CHALLENGE =>
Please quote the Kestrel software excerpt below word for word, beginning at the words "Why is this" and stopping after "of the frame.".

EXCERPT TO READ =>
Published on: November 2020

The movies have been promising this for ages: an airborne sensor that automatically spots a target at night, in the city or out in the fields.

Finally, it’s a reality. Life is now imitating art, thanks to Kestrel signal-processing software that makes it possible to automatically detect and track targets in both Electro Optical (EO) and Infrared (IR) imagery feeds.

Why is this important? After all, just about every airborne Law Enforcement (LE) platform has an EO/IR sensor that’s designed to help officers respond rapidly and then identify and pursue suspects by day and by night. The difference is that an officer aboard a helicopter needs to search actively: to sweep a sensor across the search area and watch the screen carefully to try and pick up targets, and then discriminate genuine targets from false alarms. Kestrel automatically augments the officer’s vision, indicating potential targets of interest that may often be too small to be seen easily, or that lie in the periphery of the frame.

Kestrel analyses the imagery delivered by an EO or IR sensor and automatically indicates moving targets in real time. It puts a red square around them and then tracks them as they move and if required leaves a ‘bread crumb’ trail showing where they’ve been. With over 3,000 units now in service, Kestrel is a proven TRL-9 capability with a high rate of success.

DATA EXCERPT =>

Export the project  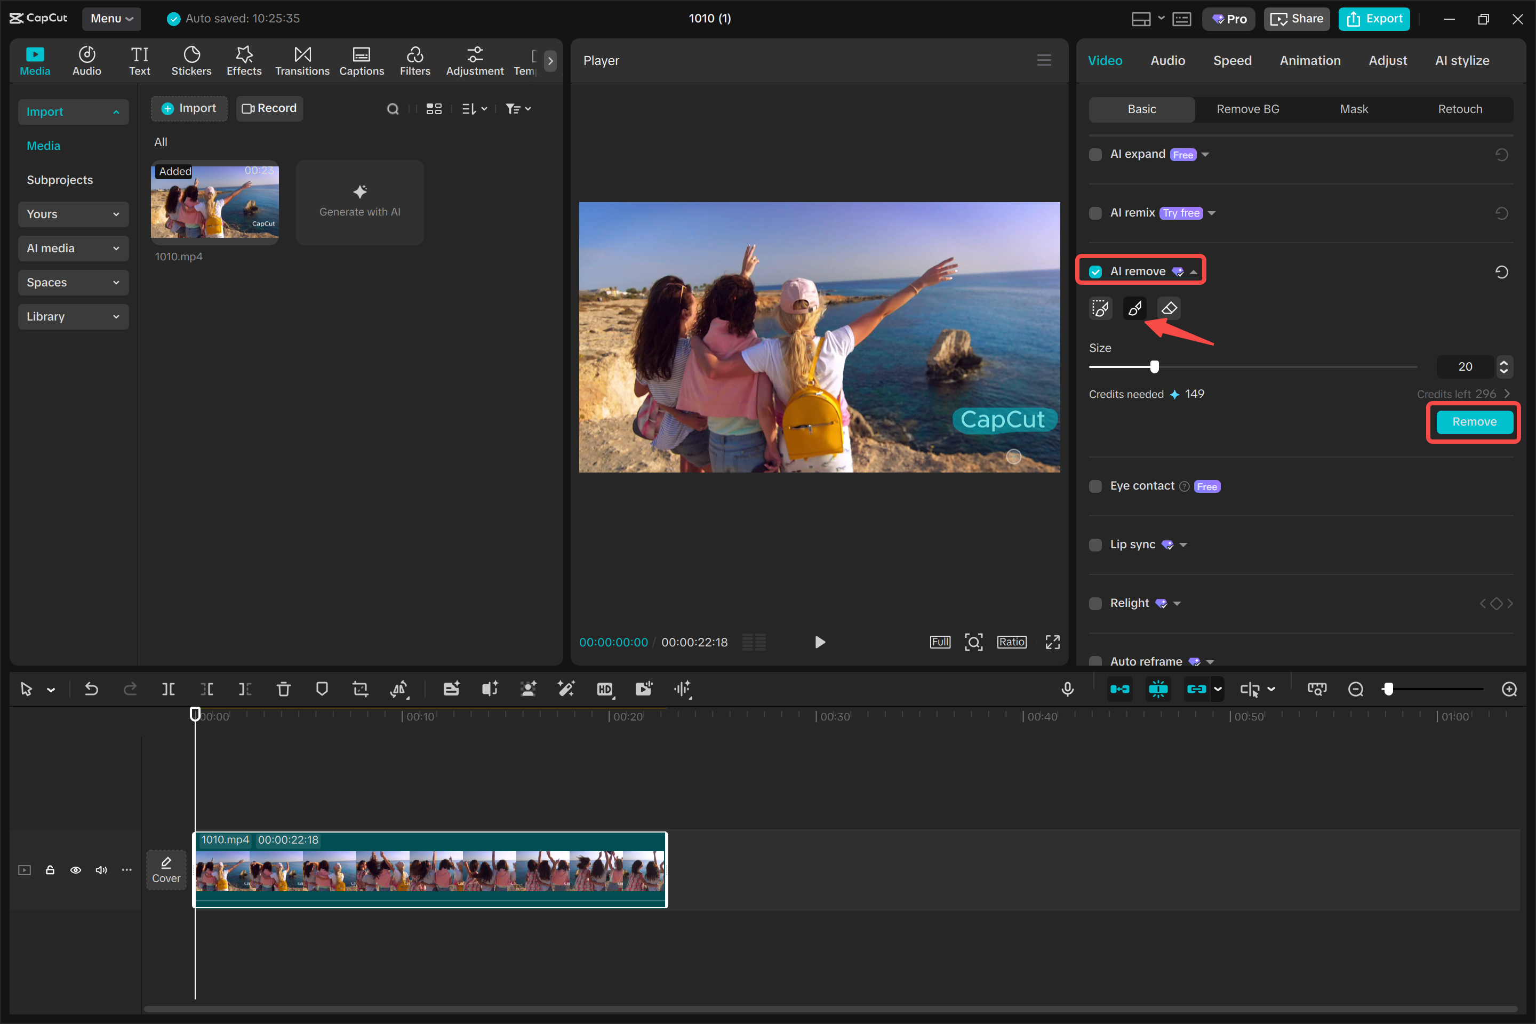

RESPONSE FOR THIS EXERCISE =>
Why is this important? After all, just about every airborne Law Enforcement (LE) platform has an EO/IR sensor that’s designed to help officers respond rapidly and then identify and pursue suspects by day and by night. The difference is that an officer aboard a helicopter needs to search actively: to sweep a sensor across the search area and watch the screen carefully to try and pick up targets, and then discriminate genuine targets from false alarms. Kestrel automatically augments the officer’s vision, indicating potential targets of interest that may often be too small to be seen easily, or that lie in the periphery of the frame.